There is, of course, deception all around us, but people should be comforted to know that there will be no ambiguity when Christ actually returns.
Luke 17:22-27Then he [Jesus] said to his disciples, "The time is coming when you will long to see one of the days of the Son of Man, but you will not see it. Men will tell you, 'There he is!' or 'Here he is!' Do not go running off after them. For the Son of Man in his day will be like the lightning, which flashes and lights up the sky from one end to the other. But first he must suffer many things and be rejected by this generation.
"Just as it was in the days of Noah, so also will it be in the days of the Son of Man. People were eating, drinking, marrying and being given in marriage up to the day Noah entered the ark. Then the flood came and destroyed them all."

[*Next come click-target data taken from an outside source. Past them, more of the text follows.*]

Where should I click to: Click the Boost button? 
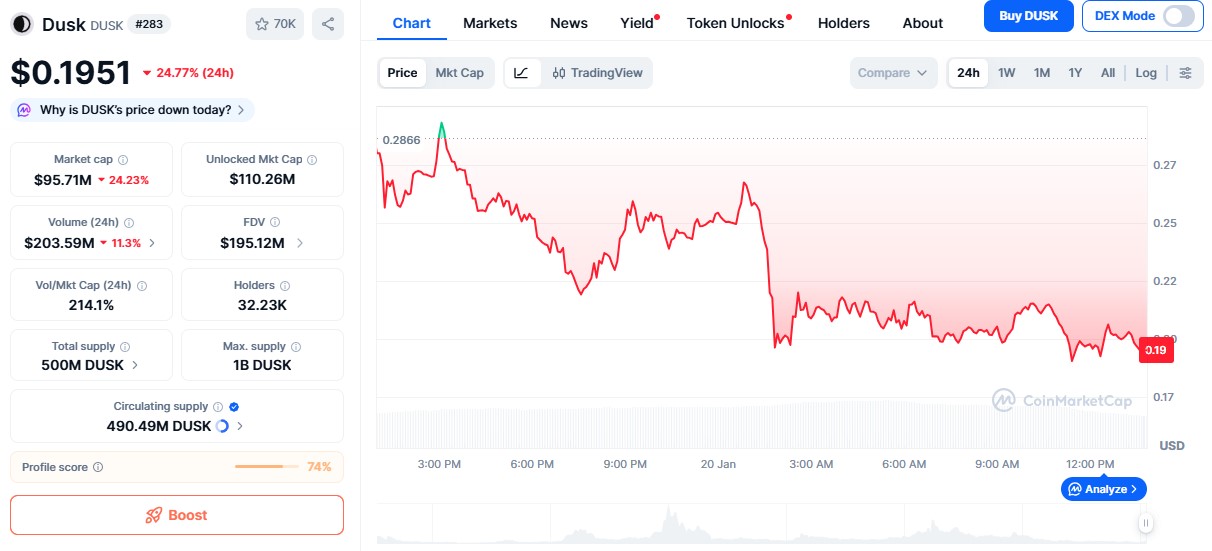click(x=177, y=515)
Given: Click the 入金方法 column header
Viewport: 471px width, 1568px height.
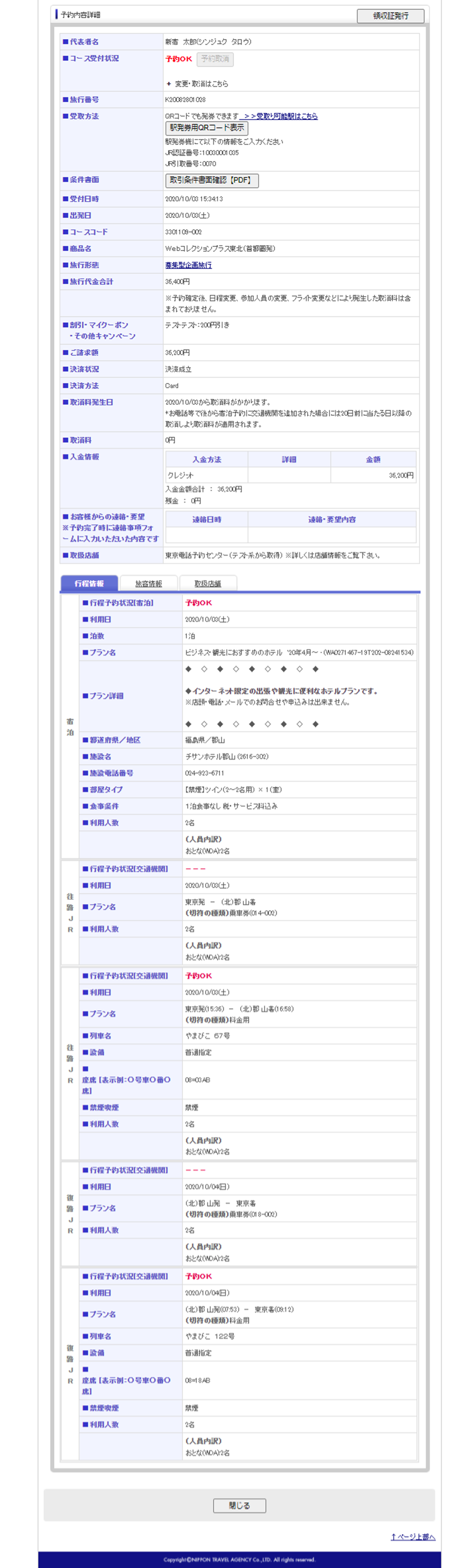Looking at the screenshot, I should point(206,460).
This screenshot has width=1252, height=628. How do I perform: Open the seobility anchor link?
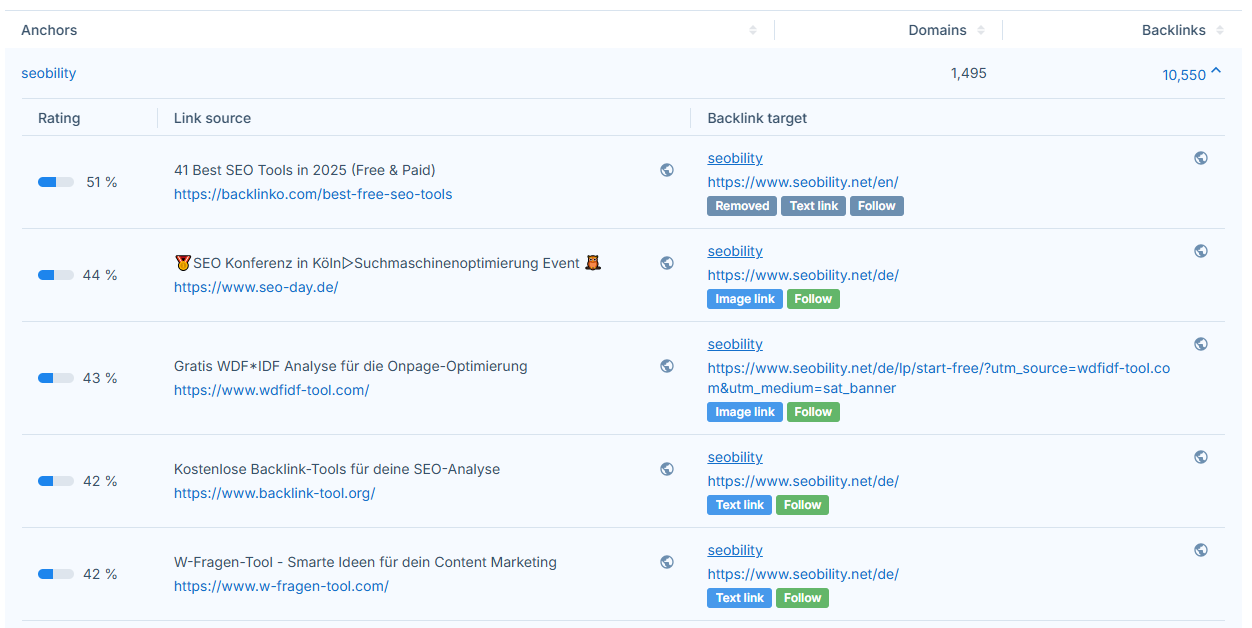pyautogui.click(x=48, y=73)
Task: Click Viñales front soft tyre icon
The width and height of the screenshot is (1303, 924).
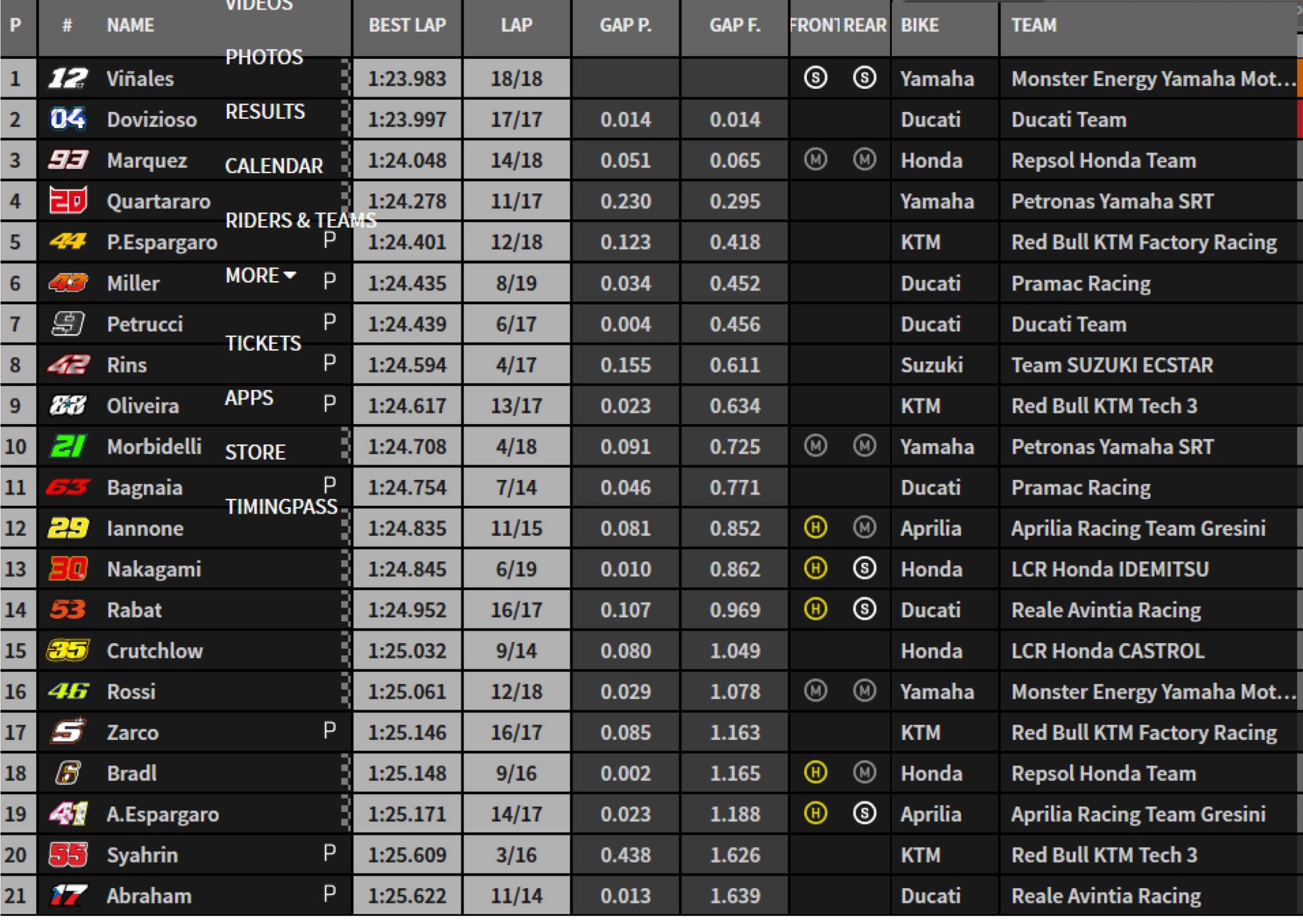Action: (815, 78)
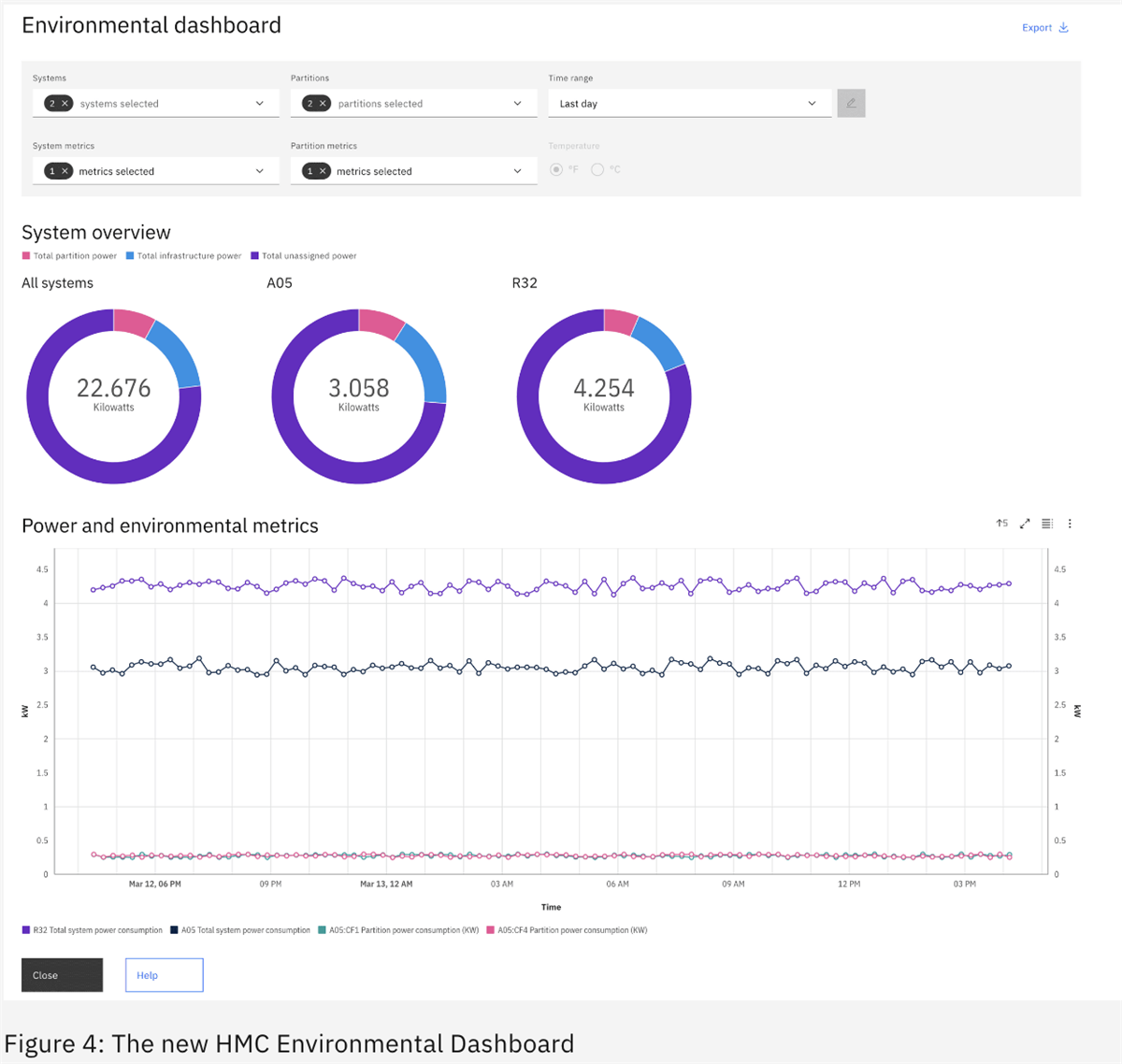This screenshot has height=1064, width=1122.
Task: Open the Systems dropdown
Action: tap(259, 104)
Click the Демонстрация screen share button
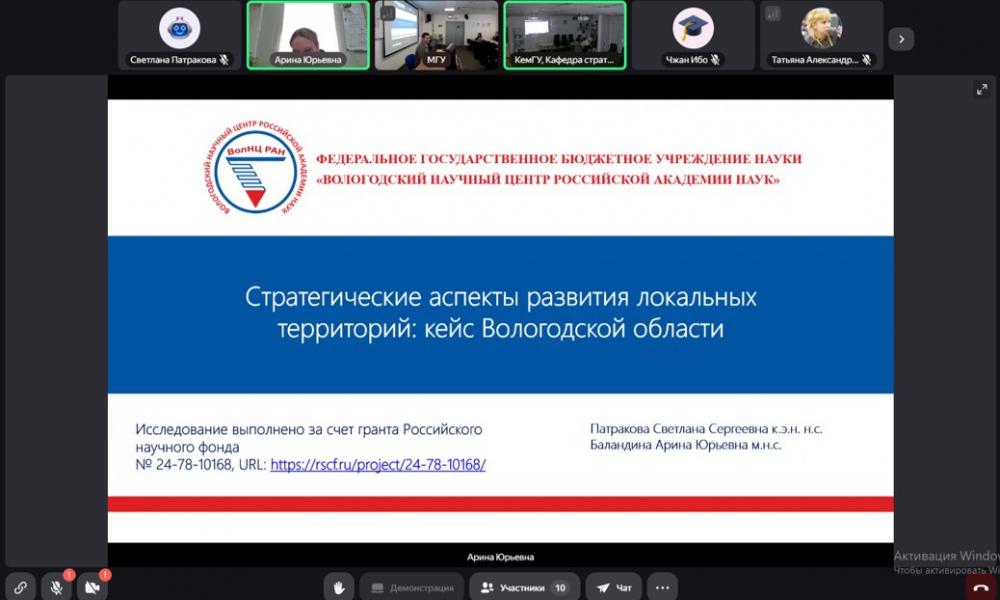The height and width of the screenshot is (600, 1000). 411,588
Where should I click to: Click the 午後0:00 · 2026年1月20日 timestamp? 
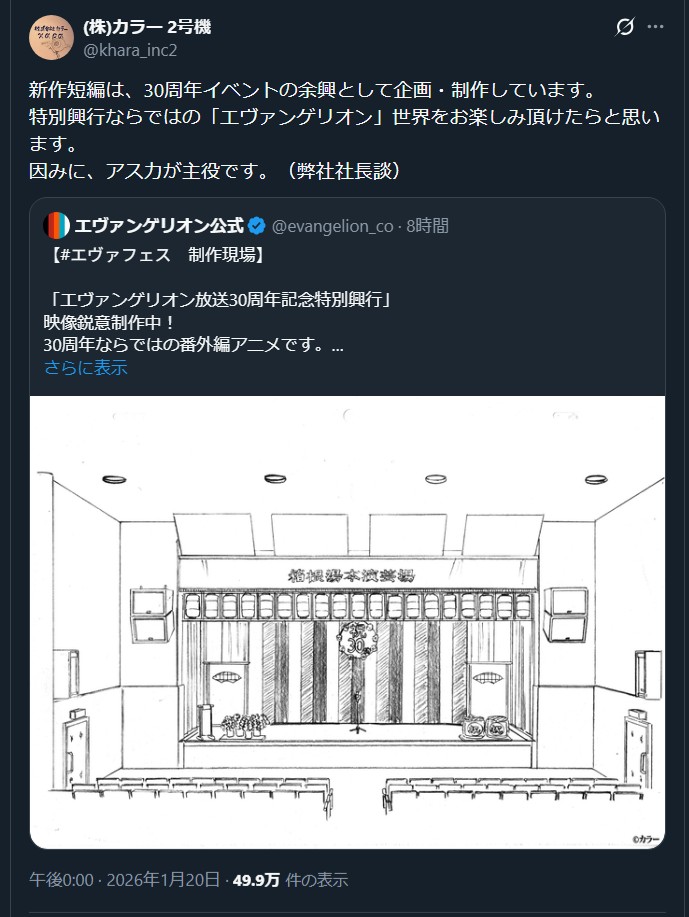point(125,880)
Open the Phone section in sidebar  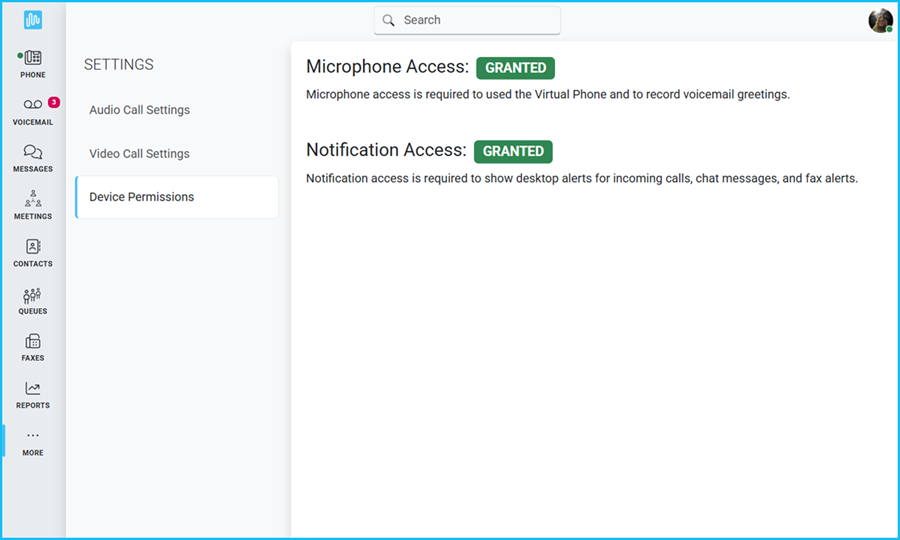point(33,64)
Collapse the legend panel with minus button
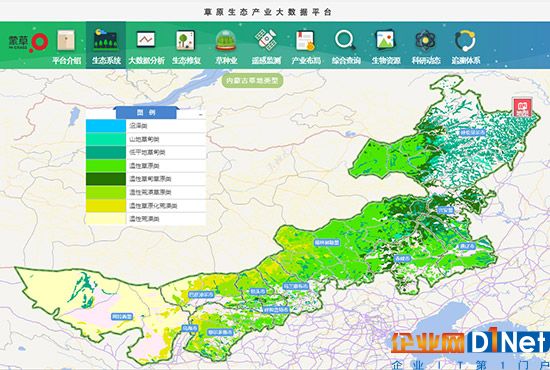Screen dimensions: 550x370 201,114
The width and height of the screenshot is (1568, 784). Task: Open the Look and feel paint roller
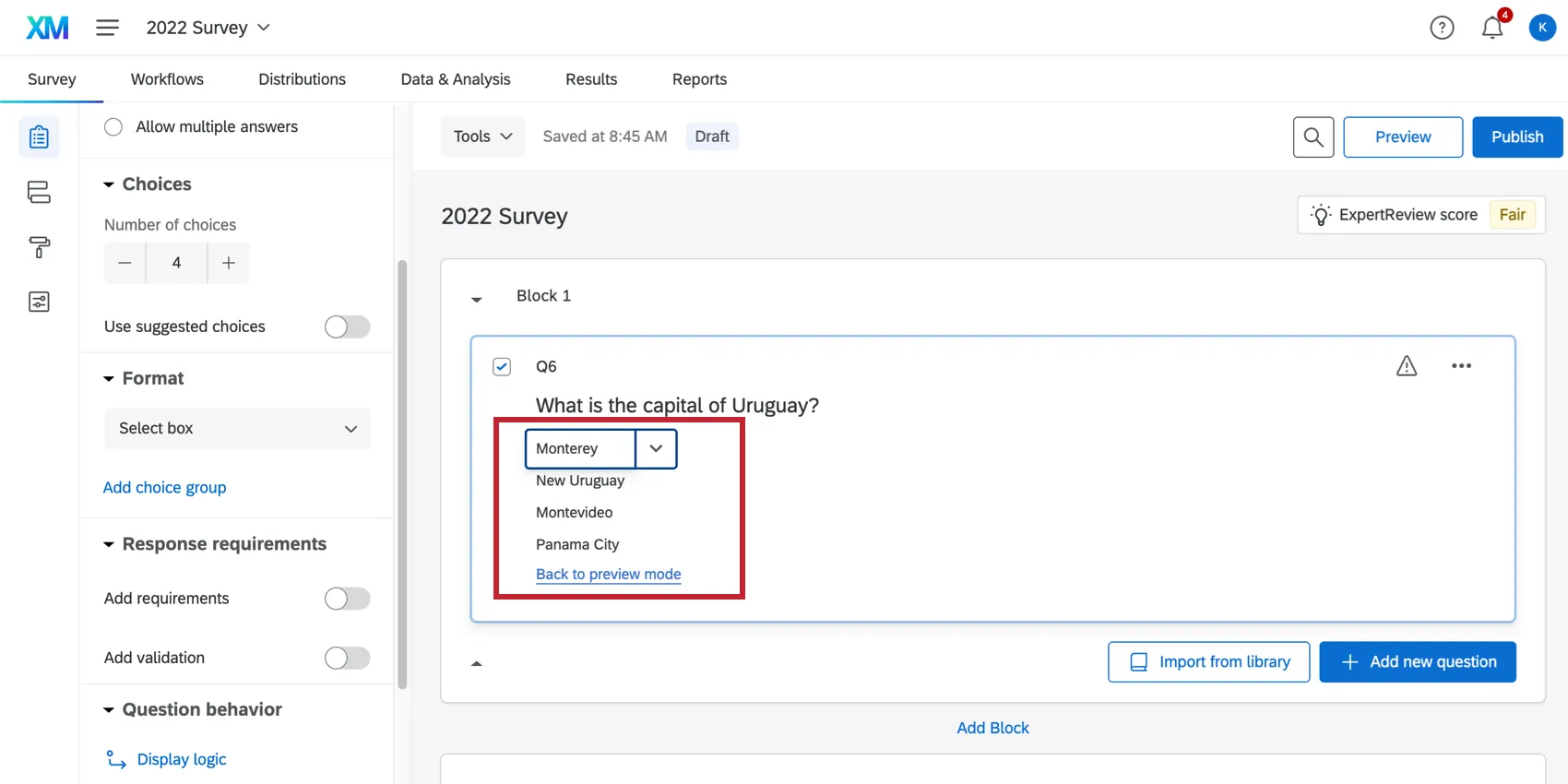pyautogui.click(x=39, y=247)
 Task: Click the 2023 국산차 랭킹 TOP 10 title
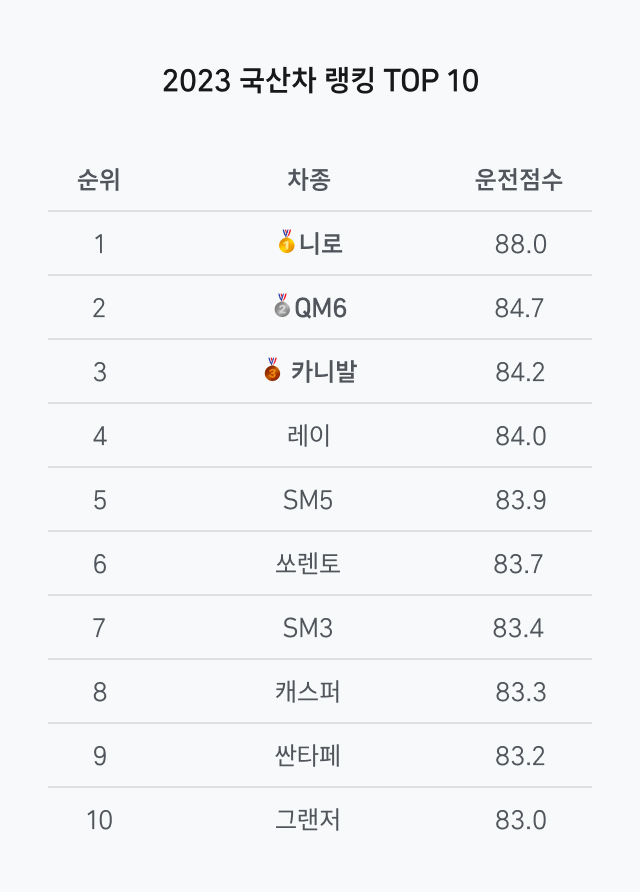[x=320, y=81]
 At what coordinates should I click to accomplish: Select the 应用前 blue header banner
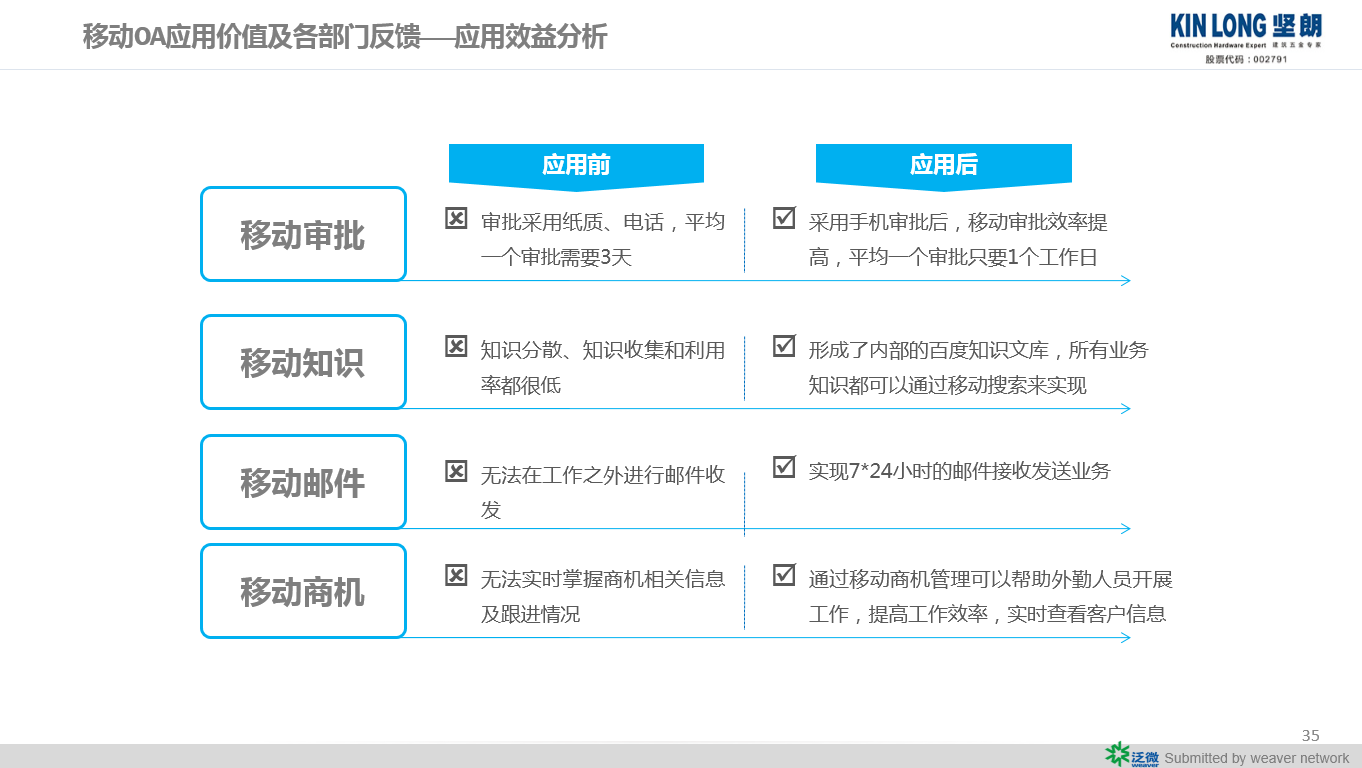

When Christ returns his coming will be like lightning that flashes across the sky from one end to the other -- that is, everyone in the world will know it immediately. As in Noah's day most of us may not be expecting it, but once it happens none will fail to notice.
Patton Dodd explains why praying for a parking spot completely misses the point, of both God and prayer.
There are single moms or dads with three kids and bags of groceries, elderly men with oxygen tanks to push across icy lots, people recovering from surgery who aren’t advised to be out of doors in the first place—and maybe, just maybe, God hears their cries for parking spaces close to the front door of Target, or the P.O., or their urban dwelling. Maybe he even provides those spaces from time to time, caring for sparrows as he does.But as supplication goes, praying for parking is, for those who pray, a mark of shame. It’s on par with praying that The Gap has the right size jeans or that your TiVo’s hard drive doesn’t crash during "Grey's Anatomy." It’s a prayer of tedium—for those too bored to pray for things that matter. It’s a prayer of luxury—for that blessed 1% whose wealth can put them in a car and give them cause to drive to the tony shopping district where parking is the only scarcity.
And, of course, a God who will provide a parking spot for the devout but not a cure for cancer is a twisted God indeed.
Sam Schulman has written an essay about the rudeness of modern atheist evangelists who act as if no one else throughout all history has wrestled with the questions they claim to have answered.
What is new about the new atheists? It's not their arguments. Spend as much time as you like with a pile of the recent anti-religion books, but you won't encounter a single point you didn't hear in your freshman dormitory. It's their tone that is novel. Belief, in their eyes, is not just misguided but contemptible, the product of provincial minds, the mark of people who need to be told how to think and how to vote--both of which, the new atheists assure us, they do in lockstep with the pope and Jerry Falwell.For them, belief in God is beyond childish, it is unsuitable for children. Today's atheists are particularly disgusted by the religious training of young people--which Dr. Dawkins calls "a form of child abuse." He even floats the idea that the state should intervene to protect children from their parents' religious beliefs.
For the new atheists, believing in God is a form of stupidity, which sets off their own intelligence. They write as if they were the first to discover that biblical miracles are improbable, that Parson Weems was a fabulist, that religion is full of superstition. They write as if great minds had never before wrestled with the big questions of creation, moral law and the contending versions of revealed truth. They argue as if these questions are easily answered by their own blunt materialism. Most of all, they assume that no intelligent, reflective person could ever defend religion rather than dismiss it. The reviewer of Dr. Dawkins's volume in a recent New York Review of Books noted his unwillingness to take theology seriously, a starting point for any considered debate over religion.
Quite apropos... purportedly rational atheists might want to consider their delivery methods.